Merkez Bankası ile Cumhurbaşkanlığı Strateji ve Bütçe Başkanlığında da yeni görevlendirmeler yaptıklarını belirten Erdoğan, "Bu görev değişiklikleri, küresel düzeyde yaşanan siyasi ve ekonomik değişimlere uygun şekilde, ülkemizde de hukuk ve ekonomi alanında köklü reformlara hazırlık yaptığımız bir dönemde gerçekleşti. Salgın sürecinin hızlandırdığı yeni küresel ekonomik mimaride Türkiye'nin önünde açılan fırsat pencerelerini değerlendirmekte kararlıyız. Kurduğumuz güçlü üretim, ihracat ve istihdam altyapısı en önemli güven kaynağımızdır. Bu altyapıyı ancak ekonominin ruhu diyebileceğimiz güven unsurları ile birleştirerek arzu ettiğimiz sıçramayı yakalayabiliriz." değerlendirmesini yaptı.

Bunun için bugüne kadar tüm yaptıklarına ilave olarak yeni reformların hazırlıkları içinde olduklarına işaret eden Erdoğan, "İnsan Hakları Eylem Planı bu hazırlıkların en önemlilerinden biridir. Adalet Bakanlığımız kapsamlı istişarelerin ardından yeni dönemin yol haritası olacak İnsan Hakları Eylem Planı'nın ana başlıklarını oluşturdu. Önümüzdeki günlerde ekonomik hayatın tüm paydaşlarıyla da çalışılarak İnsan Hakları Eylem Planı taslağına son hali verilecek." dedi.

Bu çerçevede piyasa aksaklıkların giderilmesi, rekabetçi piyasa mekanizmasının etkin işleyişinin sağlanması, mülkiyet hakkı ve sözleşme serbestisi gibi konuların da ele alınacağını dile getiren Erdoğan, şunları kaydetti:

"Ortaya çıkacak ihtiyaçlara göre mevzuat değişikliği veya idari tedbirler noktasında gereken adımlar kısa sürede atılacak.
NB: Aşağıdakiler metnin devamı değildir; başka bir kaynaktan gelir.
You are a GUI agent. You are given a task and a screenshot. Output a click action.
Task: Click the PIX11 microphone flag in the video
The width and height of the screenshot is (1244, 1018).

Kamu gücünü, özgürlükleri daraltan değil özgürlükleri koruyan ve yaşatan temel zemin olarak görmeye devam edeceğiz. Haklarımızı ve özgürlüklerimizi kullanacağımız bir vatana sahip olmak bu vatanda ezanımızla, bayrağımızla, istiklalimizin sembolü tüm değerlerimizle yaşamak yine önceliklerimizin en başında yer alacaktır. Terörle mücadelemizden bölgemizdeki harekatlarımıza, kalkınma gayretlerimizden ekonomideki hedeflerimize kadar, tüm çalışmalarımızı bu anlayışla yürütüyoruz. Bugüne kadar hep altını çizdiğimiz gibi 'özgürlük' ve 'güvenlik' kavramlarının birbirine karşı değil birbirlerini tamamlayacak şekilde hayat bulmasını sağlamakta kararlıyız."